◆ ÉNONCÉ A ◆
Traduisez en anglais la phrase suivante, tirée du récit sur le stade vélodrome de Marseille : « J’éprouve beaucoup d’émotions même si je les manifeste peu. »
◆ ÉNONCÉ B ◆
Prolongez le récit sur le stade vélodrome de Marseille en reprenant après sa dernière phrase.

◆ EXTRAIT CITÉ ◆
★ ★ ★ ★ ★ ★ ★
Le stade vélodrome de Marseille, boulevard Michelet.

 

Je vais au stade vélodrome de Marseille pour la première fois. J’ai huit ans. J’arrive avec mon père dans ce grand cocon ovale, coloré et bruyant. Un véritable choc émotionnel. J’adore cet endroit même si je suis un peu décontenancé par la piste cyclable qui donne un caractère particulier à ce terrain de football mais qui justifie l’appellation de vélodrome. A quoi sert-elle cette piste? Je n’ai jamais vu de courses cyclistes dans ce stade mais, lors de certains matchs, « à guichets fermés », les spectateurs surnuméraires occuperont, à contre emploi, ce plan incliné, effaçant du même coup la singularité géométrique du lieu.

Dans les années qui suivent, je vais quelquefois au vélodrome, comme on dit, avec mon père voir mon équipe fétiche, l’Olympique de Marseille. Le club ne brille pourtant pas à cette époque (fin des années cinquante) et je suis mélancolique à la fin des matchs, à cause des résultats de l’équipe à l’aune des fins d’après midi crépusculaires. Une sorte de vague à l’âme m’envahit au retour.

Au début de mon adolescence, les olympiens occupent même la dernière place du classement de ce qu’on appelle alors la première division mais il en faut plus pour que je cesse de m’intéresser à cette équipe et, un dimanche après midi, ils rencontrent le premier (le Racing, club parisien honni des supporters marseillais). C’est le pot de terre contre le pot de fer, dit-on, mais j’y crois alors dur comme fer. Contre toute attente les olympiens ouvrent le score. Le pire n’est donc pas toujours sûr ? J’exulte en symbiose avec la foule qui m’enveloppe de ses chants. Mais l’euphorie ne dure pas et le fatum sportif reprend ses droits de manière implacable. Le Racing va emporter le match haut la main, si l’on peut dire.

J’éprouve beaucoup d’émotions même si je les manifeste peu. Cela correspond à ma nature assez réservée contrairement à mon père qui s’exprime sans retenue. Cette exubérance excessive me gêne un peu mais finalement ne me déplait pas.

Voyons les choses de plus près :

S’il sait vanter les mérites des bons joueurs, ceux qui éclairent le jeu (un joueur sort du lot c’est Jean Jacques Marcel qu’on appelait « le flamboyant» et qui jouait en équipe de France), il apostrophe le plus souvent les joueurs de l’OM quand ils ne sont pas à la hauteur. Celui ci rate ses passes ? « C’est une chèvre ou une gamate[1] ».Celui là manque un pénalty ? « Il raterait une vache dans un couloir ». Tel autre joueur, peu fringant, est « aux pâquerettes ou dans les bégonias ».Ce parler populaire marseillais résonne familièrement et heureusement en moi.
★ ★ ★ ★ ★ ★ ★
◆ DONNÉES AFFICHÉES ◆
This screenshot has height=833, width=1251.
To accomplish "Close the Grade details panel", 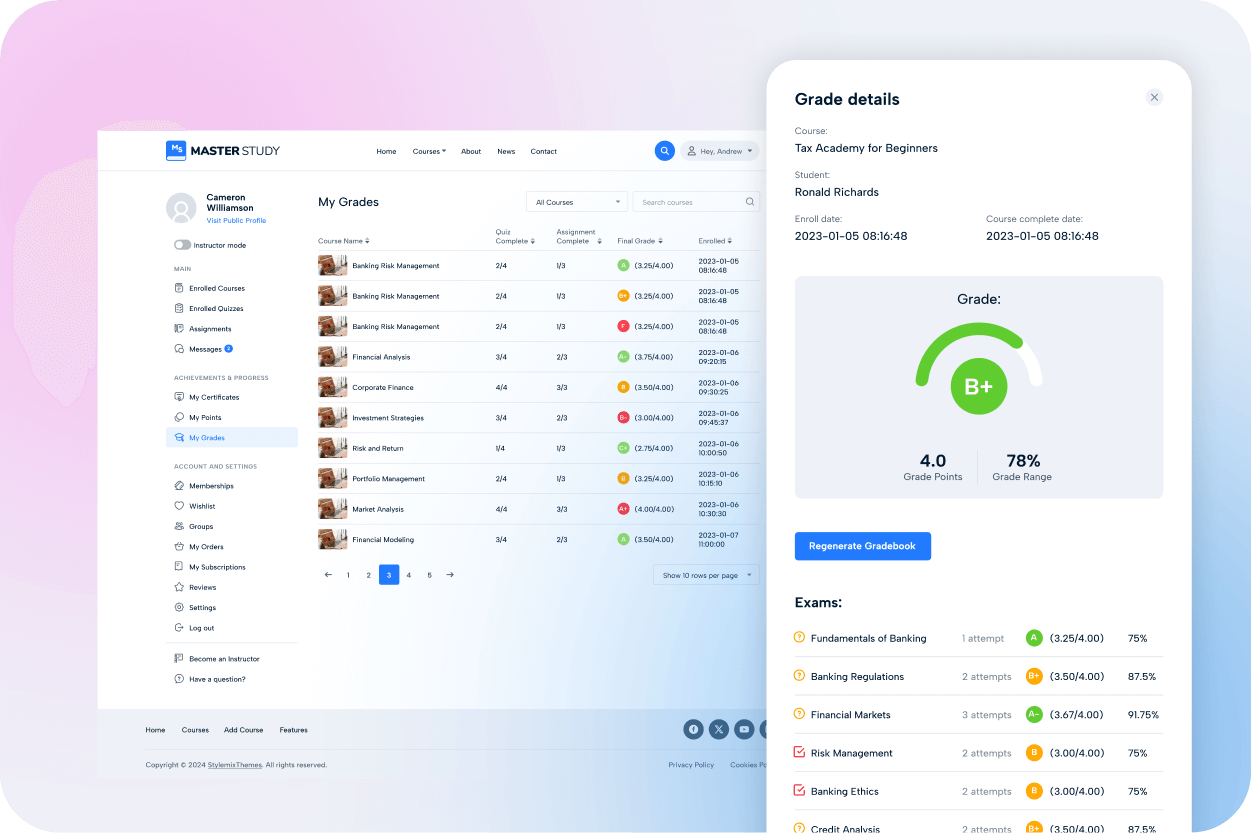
★ ★ ★ ★ ★ ★ ★
◆ RÉPONSE ATTENDUE A ◆
I feel a great many emotions, even though I show few of them.

◆ RÉPONSE ATTENDUE B ◆
Plus tard, l’horizon s’assombrit. Je suis troublé quand mon père, déçu par le résultat du match, s’en prend violemment au président du club. Un certain monsieur Zaraya. Il l’insulte. Il vend des cacahouètes, me dit-il, et se remplit les poches. Tout à coup, dans les tribunes, ce président, on le traite de juif. Un autre vélodrome se découvre alors avec le recul, le vel d’hiv n’est pas si loin, dans ces années 50. Mon père ne réagit pas. Approuve-t-il cette invective ? Vélodrame. Le lieu a perdu de son charme et de son innocence.

Sortons du vélodrome pour nous retrouver côté cour.

La cour c’est celle que l’on peut voir de la fenêtre notre appartement d’alors, rue Loubon. (On connaît ce lieu-dit !). Mon père, à la maison, nous appelle, ma mère et moi, « mes enfants » ! Ma mère, infantilisée, change d’espèce quand il l’affuble d’un sobriquet animalier, « la chèvre », sans doute parce qu’elle a des qualités de grimpeuse en randonnée et qu’il a du mal à suivre. Cela l’amuse et il m’embarque, malgré moi dans cette qualification saugrenue et misogyne. Moi, il me dégenre volontiers en m’appelant « ma fille », ce qui me met en rage. C’est sa façon d’être tendre, dit-il, mais je ne peux l’entendre de cette oreille. Pour manifester ma masculinité je fais le belliqueux à l’école mais, quand je lui raconte fièrement mes viriles bagarres et mes triomphes minuscules, il m’admoneste sévèrement et je ne sais plus sur quel pied danser, ni sur quelle musique.

Mon père a aussi, et c’est heureux, un coté jardin, un côté fleuri, celui du langage : il dit certains jours qu’il n’est pas « dans son assiette » reprenant une expression que je retrouve chez Montaigne (l’assiette du cavalier). Moi qui ne connais d’assiette qu’au moment des repas je m’en trouve intrigué et enchanté. Ce goût pour les expressions désuètes fait surface parfois dans les propos qu’il m’adresse: « arrête de faire la viole ».

Cette imprégnation et cette curiosité pour la langue française, je la retrouve aujourd’hui dans les papiers de ma mère décédée. Je lis une longue lettre que mon père lui a adressée. Elle ne comporte aucune faute d’orthographe, si ce n’est le vaguealame, qui semble l’envahir, écrit bizarrement en un seul mot et, de ce fait, mis en valeur poétiquement.

Le vélodrome ? Oui j’y suis à nouveau. Je me trouve sur la piste cyclable qui prend tout son sens puisque je suis sur mon vélo. J’ai fait plusieurs tours. Je vois mon père dans la tribune mais je n’entends plus ce qu’il dit…

 

[1] Une gamate en parler marseillais est une boite de conserve.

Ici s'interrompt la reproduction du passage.